Screen grounding examples
◇ ◇ ◇ ◇

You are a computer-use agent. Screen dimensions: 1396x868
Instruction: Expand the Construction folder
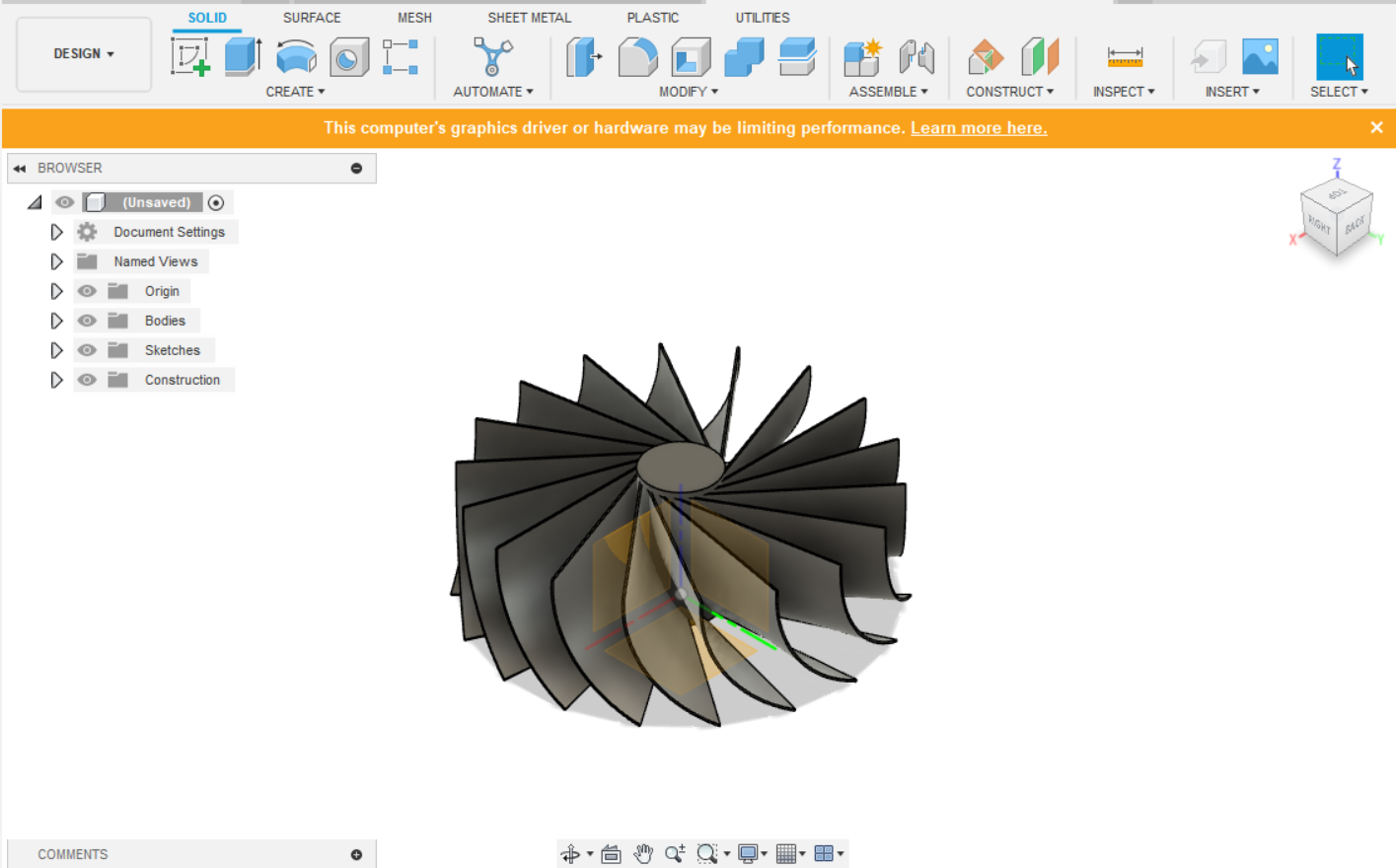coord(56,379)
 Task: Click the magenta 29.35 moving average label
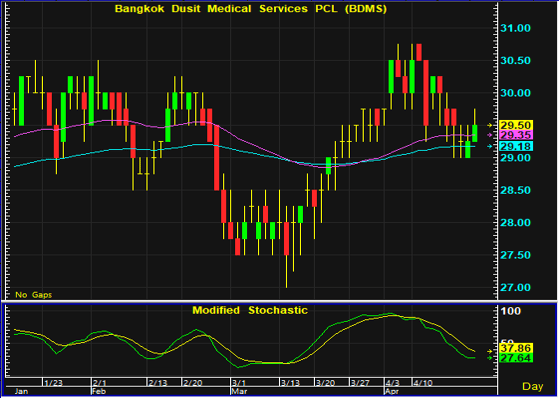[x=516, y=135]
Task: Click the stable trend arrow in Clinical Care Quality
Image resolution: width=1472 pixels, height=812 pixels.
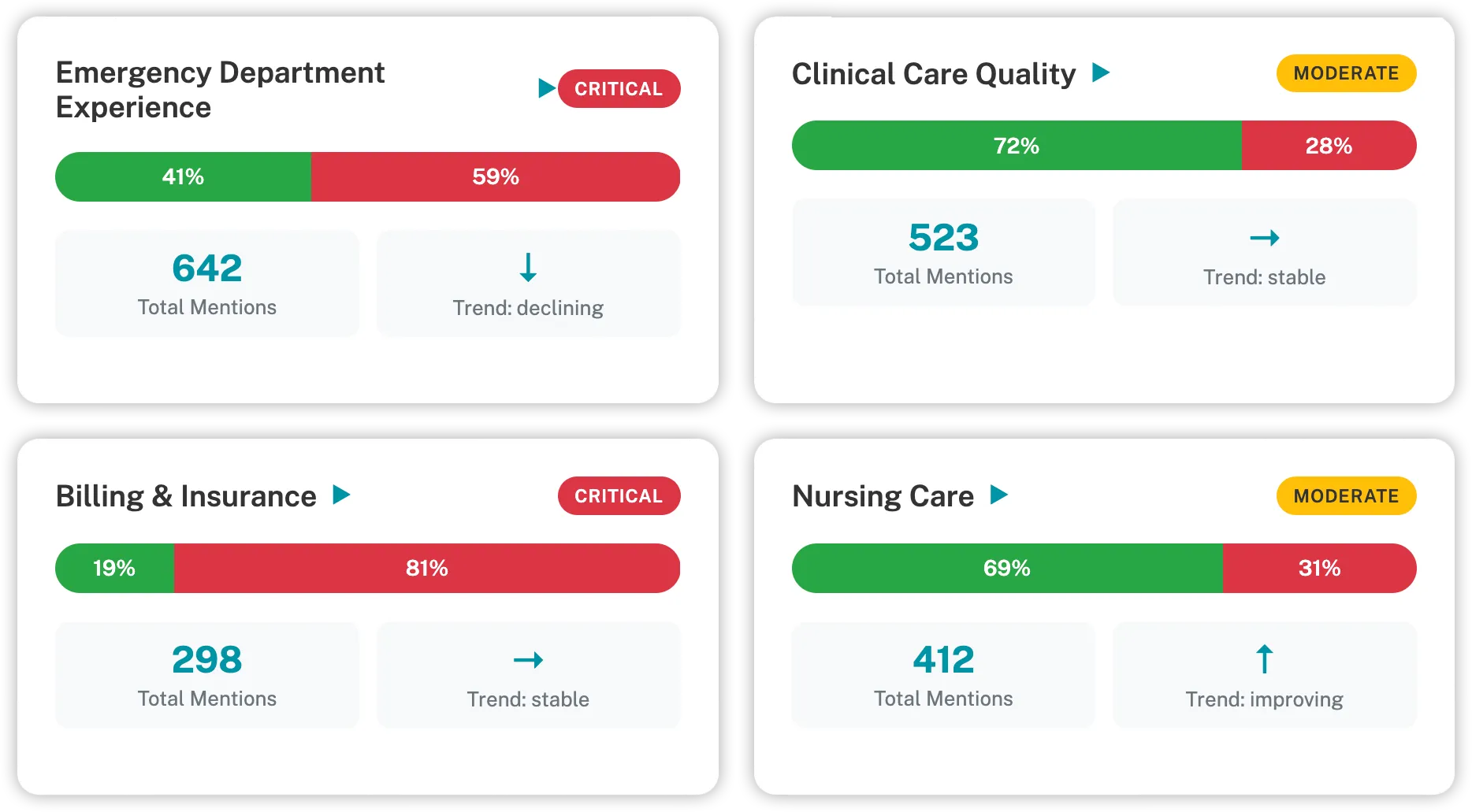Action: (1264, 238)
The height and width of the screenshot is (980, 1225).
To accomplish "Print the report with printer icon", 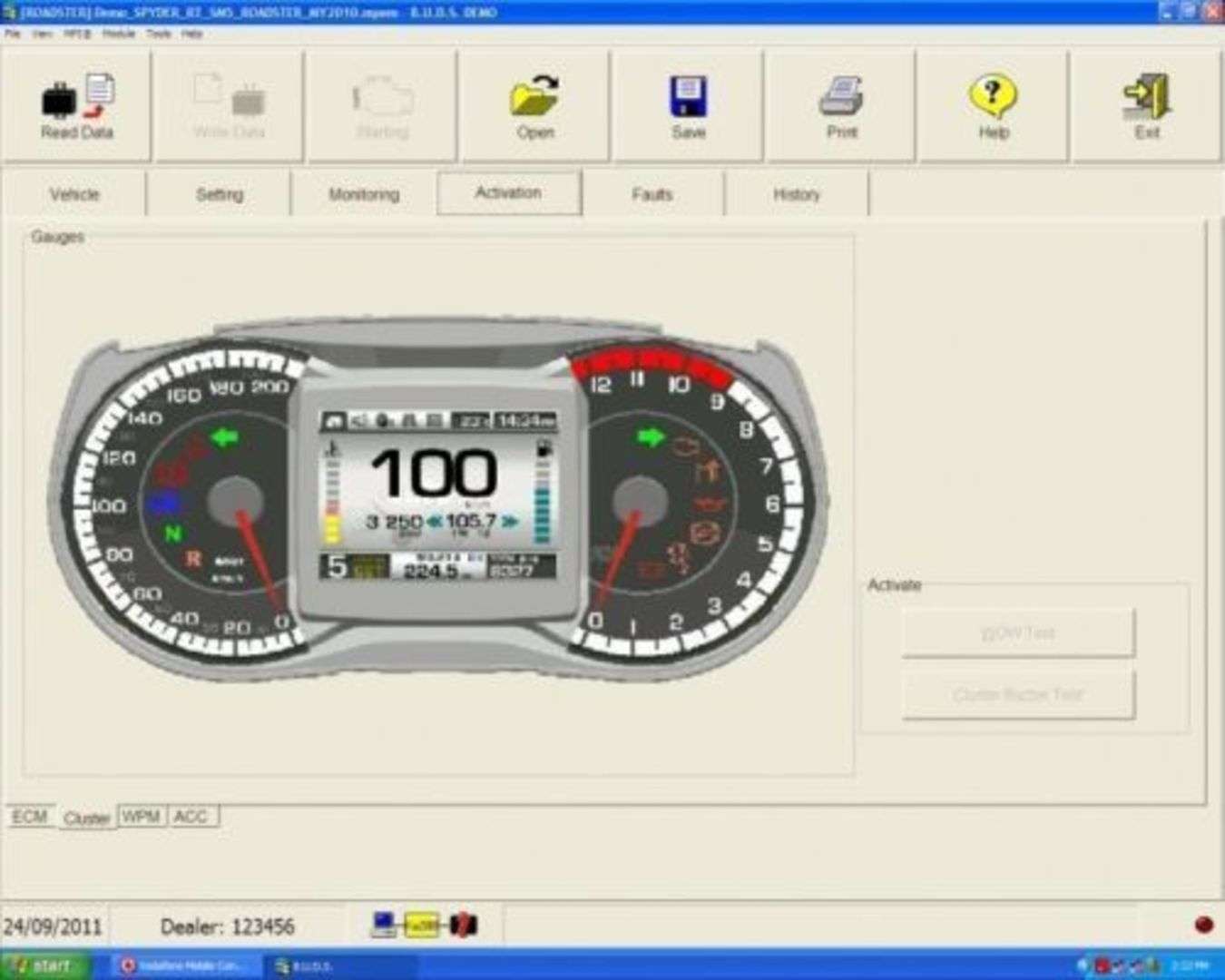I will pyautogui.click(x=841, y=106).
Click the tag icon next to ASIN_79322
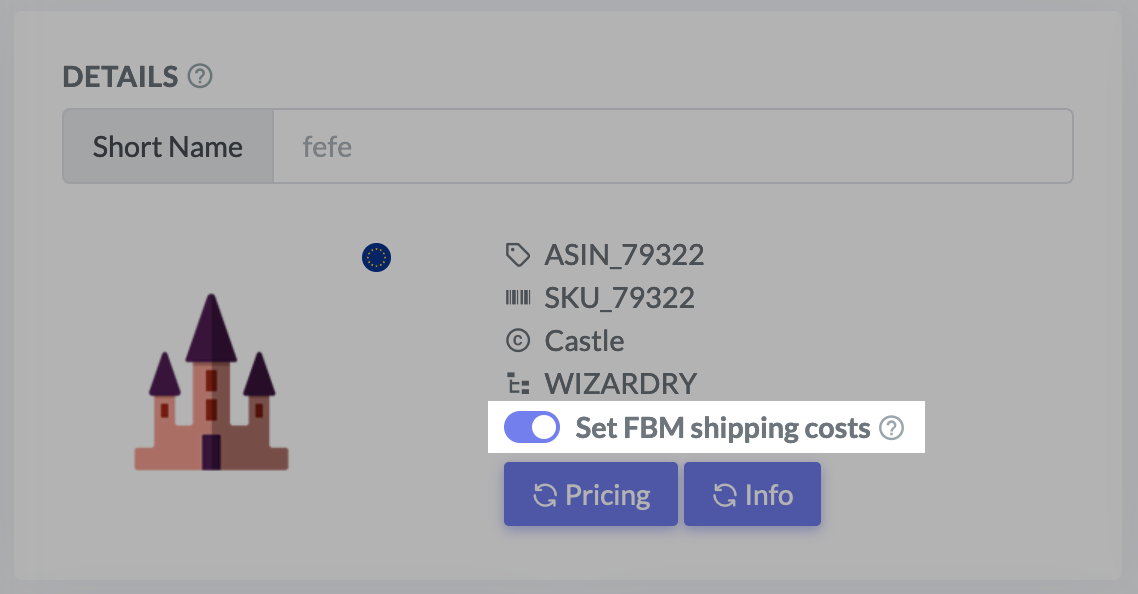The image size is (1138, 594). click(x=517, y=256)
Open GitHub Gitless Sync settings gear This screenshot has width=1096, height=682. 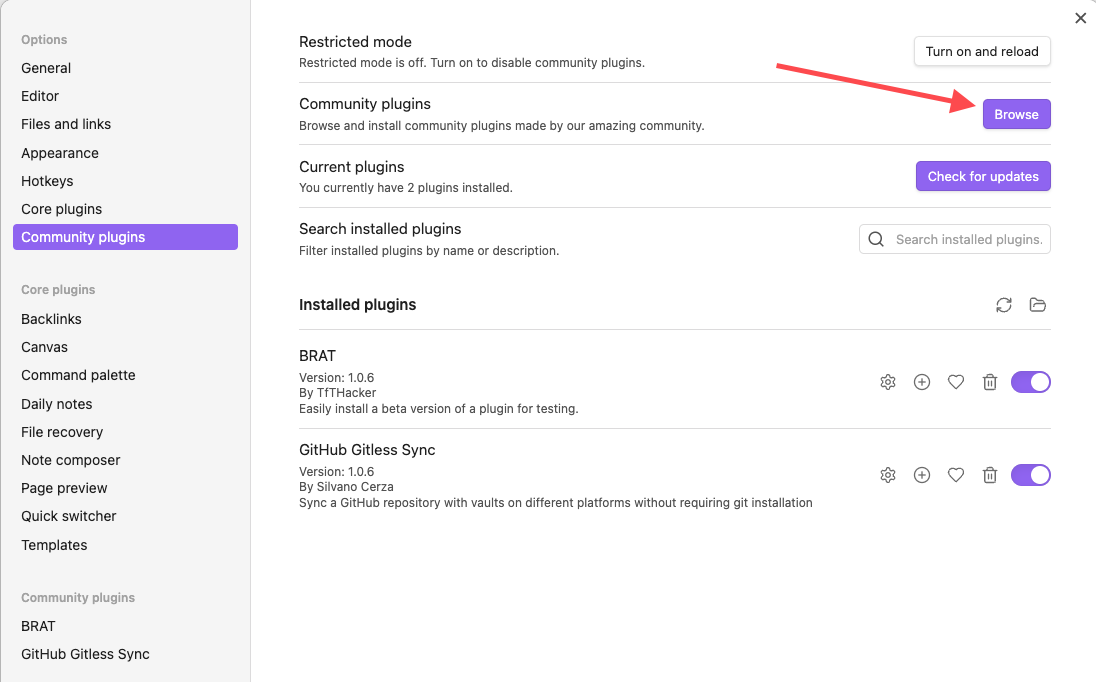click(888, 475)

◇ ◇ ◇ ◇

§ WHAT TO PRODUCE
Please locate every line in the records above that contains the string "Task" and copy each of those lines out. Case counts when matching.

§ RESPONSE TO THIS EXERCISE
 Task: Click the magenta 29.35 moving average label
Task: Click the stable trend arrow in Clinical Care Quality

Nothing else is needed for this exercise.